Luna, un’adolescente siciliana che ama disegnare, frequenta un suo compagno di classe contro il volere della madre. Giuseppe la affascina perché non è un ragazzino come gli altri: cavalca, conosce il bosco dove ama addentrarsi, va in motorino anche se non ha ancora l’età.
Ma dopo un pomeriggio passato con lei al maneggio, sparisce misteriosamente.
E altrettanto misteriosamente la sua scomparsa non sembra importare a nessuno, né a scuola, né alla polizia, né alla gente del paese.
Sarà malato, la famiglia ha fatto sapere che per un po’ non potrà venire , sarà solo questione di tempo… C’è chi si fa i fatti suoi per non avere guai e chi invece sfacciatamente dice che il figlio dell’ infame non tornerà più: è inutile lasciare quel banco vuoto.
Già, perché il padre del ragazzino è un pentito di mafia, un malavitoso o un traditore a seconda delle opinioni.
Luna però non si rassegna ad abbandonarlo alla sua sorte.
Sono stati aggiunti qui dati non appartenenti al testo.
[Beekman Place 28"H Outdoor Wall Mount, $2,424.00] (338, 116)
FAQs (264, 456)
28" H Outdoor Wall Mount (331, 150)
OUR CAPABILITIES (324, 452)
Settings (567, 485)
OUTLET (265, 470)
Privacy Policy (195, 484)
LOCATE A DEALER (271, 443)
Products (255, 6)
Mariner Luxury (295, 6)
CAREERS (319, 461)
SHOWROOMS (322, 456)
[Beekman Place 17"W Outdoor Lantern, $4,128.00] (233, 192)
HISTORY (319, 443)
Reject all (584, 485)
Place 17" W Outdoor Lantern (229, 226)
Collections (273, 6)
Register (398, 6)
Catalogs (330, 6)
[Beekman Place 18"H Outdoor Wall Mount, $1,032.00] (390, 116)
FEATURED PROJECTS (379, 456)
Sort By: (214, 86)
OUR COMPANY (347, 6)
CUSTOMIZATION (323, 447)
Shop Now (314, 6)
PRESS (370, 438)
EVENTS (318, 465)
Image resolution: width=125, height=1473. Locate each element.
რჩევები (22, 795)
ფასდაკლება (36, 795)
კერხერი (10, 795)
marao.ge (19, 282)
Non riesce a darsi pace, anche se la sua lotta la mette in conflitto con la famiglia e con la classe. E per cercarlo scende in un mondo oscuro, popolato di animali simbolici, fantasmi e sogni.
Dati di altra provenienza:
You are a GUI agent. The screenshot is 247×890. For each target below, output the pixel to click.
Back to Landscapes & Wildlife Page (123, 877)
Sogni inquietanti o dolcissimi che le danno la certezza che Giuseppe sia ancora vivo, le mostrano dove potrebbe essere quel corpo sparito o le fanno incontrare il suo fantasma, tanto umano da sembrare vero. La realtà però è meno magica e molto più tragica.
Non è per caso o per nulla che il suo amato compagno di scuola si chiama Giuseppe come Giuseppe Di Matteo, il ragazzino tenuto prigioniero dalla mafia 779 giorni, poi strangolato e sciolto nell’acido.
A lui, infatti, è dedicato il film, che ha aperto con successo la Semaine de la Critique a Cannes ed è passato anche dal Sundance. E la sua fotografia piùnota, comparsa su tutti i giornali del tempo, lo mostrava proprio in tenuta da cavaliere…
Grassadonia e Piazza, già autori di “Salvo”, riescono ancora una volta a trasfigurare la tragedia della mafia nel fantastico, anche se questa fiaba visionaria è una storia d’amore con un cuore nero, nerissimo e non risparmia momenti dolorosamente realistici.
I due registi sovrappongono generi e registri, ci spiazzano mostrandoci l’inane, crudele mondo adulto visto con gli occhi dei ragazzini, si avvalgono di una grandissima fotografia e di un abilissimo montaggio (curati da Luca Bigazzi e Cristiano Travaglioli, abituali collaboratori di Paolo Sorrentino) e ambientano l’inesausta ricerca della ragazzina in una Sicilia quasi gotica, disseminata di laghi, stagni e foreste.
Ma Notevole è anche la direzione degli attori: l’algida madre di Luna è una figura quasi spettrale, i mafiosi sembrano tanto veri da sembrarci reali, orchi per i ragazzini ma volgari e spietati assassini per noi, Gaetano Fernandez e soprattutto Julia Jedlikoska sono davvero una grande scoperta.
Giuseppe ci stupisce per innocenza e struggente malinconia, mentre Luna, tenace eroina destinata a vedere l’invedibile, ha tutta la vitalità dell’adolescenza, sia nella gioia che nella disperazione. E ci dona una frase preziosa, non solo come chiave di lettura del film: “Se una cosa la sogni vuol dire che esiste”.